Inspite of being one of the most exciting parts of Computer Science, there is a vast gap between its research and developer community. This session will attempt at bridging that gap by skipping the non-trivial Mathematics that runs it and providing an operative understanding to the audience, that will be allow them to go ahead and experiment right away.

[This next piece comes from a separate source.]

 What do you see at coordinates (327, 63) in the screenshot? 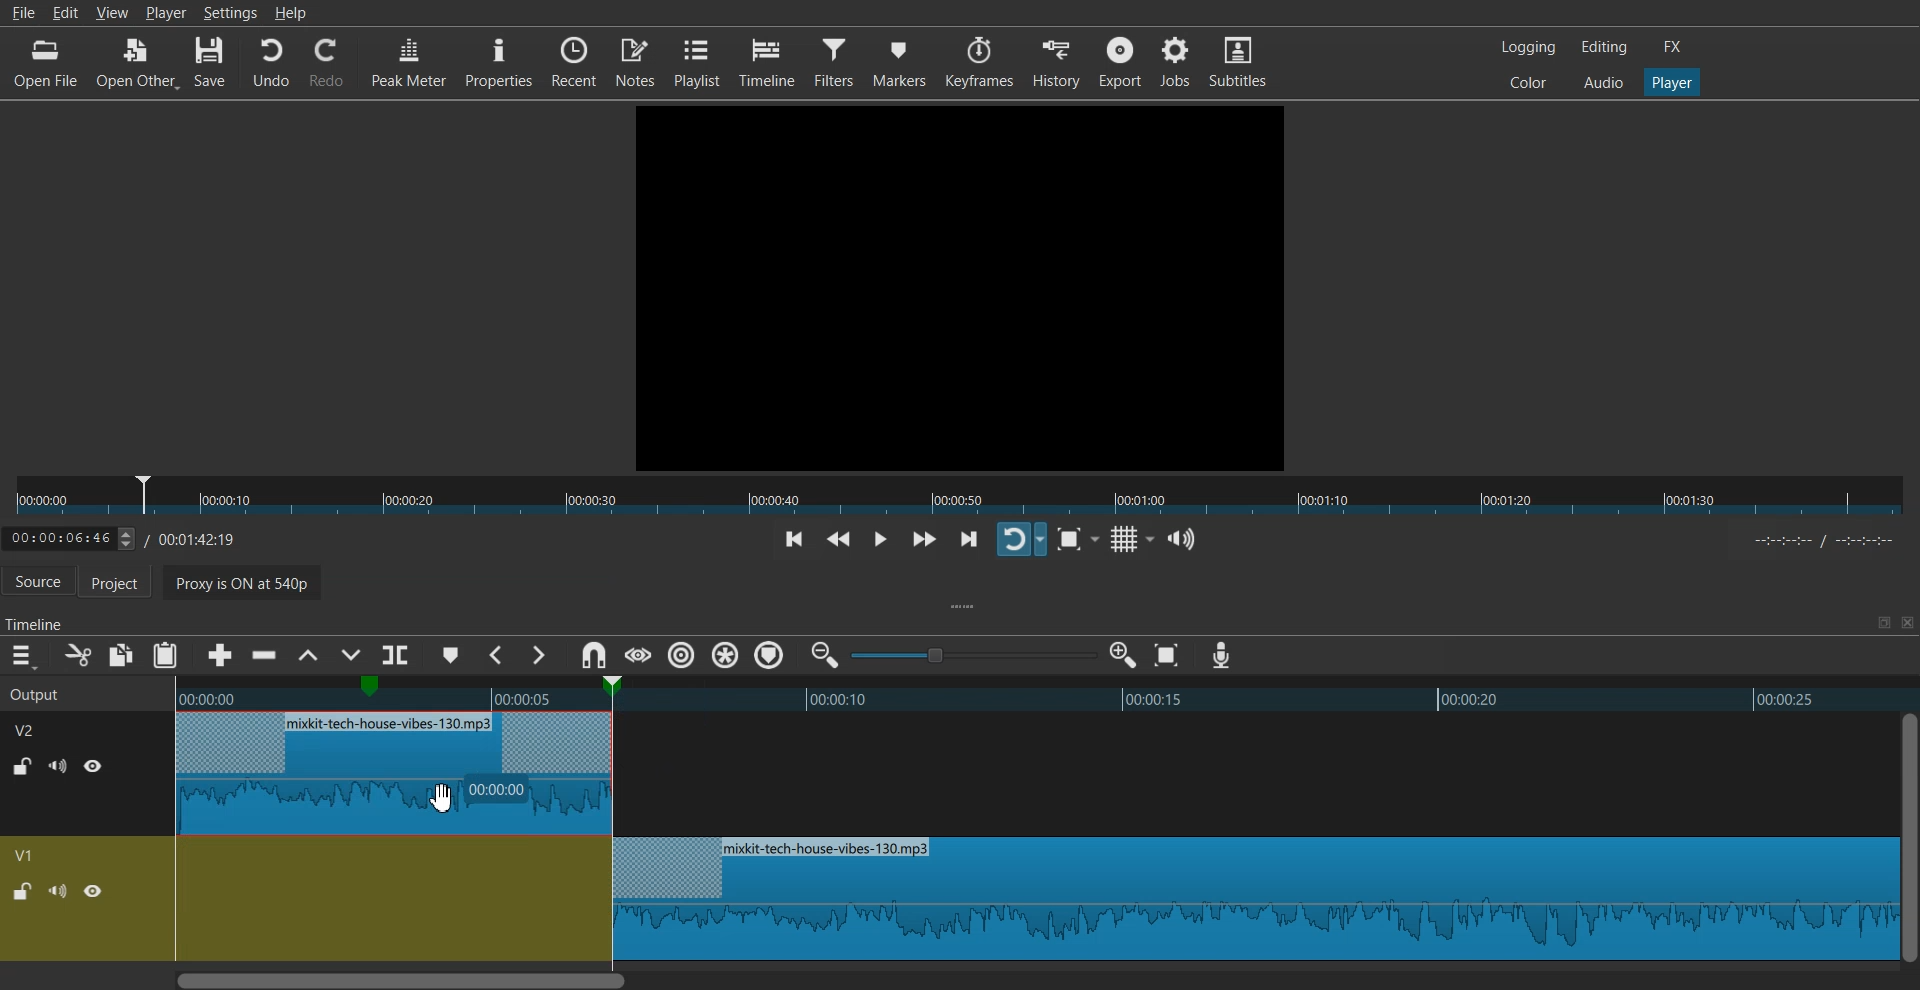
I see `Redo` at bounding box center [327, 63].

The session will broadly contain:
1. The type of problems a Neural Network can solve
2. Dissecting the Neural Network structure
3. Walk through of the working of a Neural Network
4. Understanding training
5. Dos and Don’ts while using Neural Networks
6. Demo containing construction of Neural Network using Brain.js
7. Resources and Examples
Inquisitive nature and a Flair for learning something new!
Name: Karthik Hebbar C
Work: Computer Scientist @ Adobe Systems
As far as Neural Networks is concerned, my run-ins with it has resulted in a couple of projects,
1. An NLP to construct a SPARQL query from the user’s search query. This acted as a core for an experimental semantic search engine.
2. A Recurrent Neural Network to predict Surface Roughness based on the operational parameters of a lathe machine.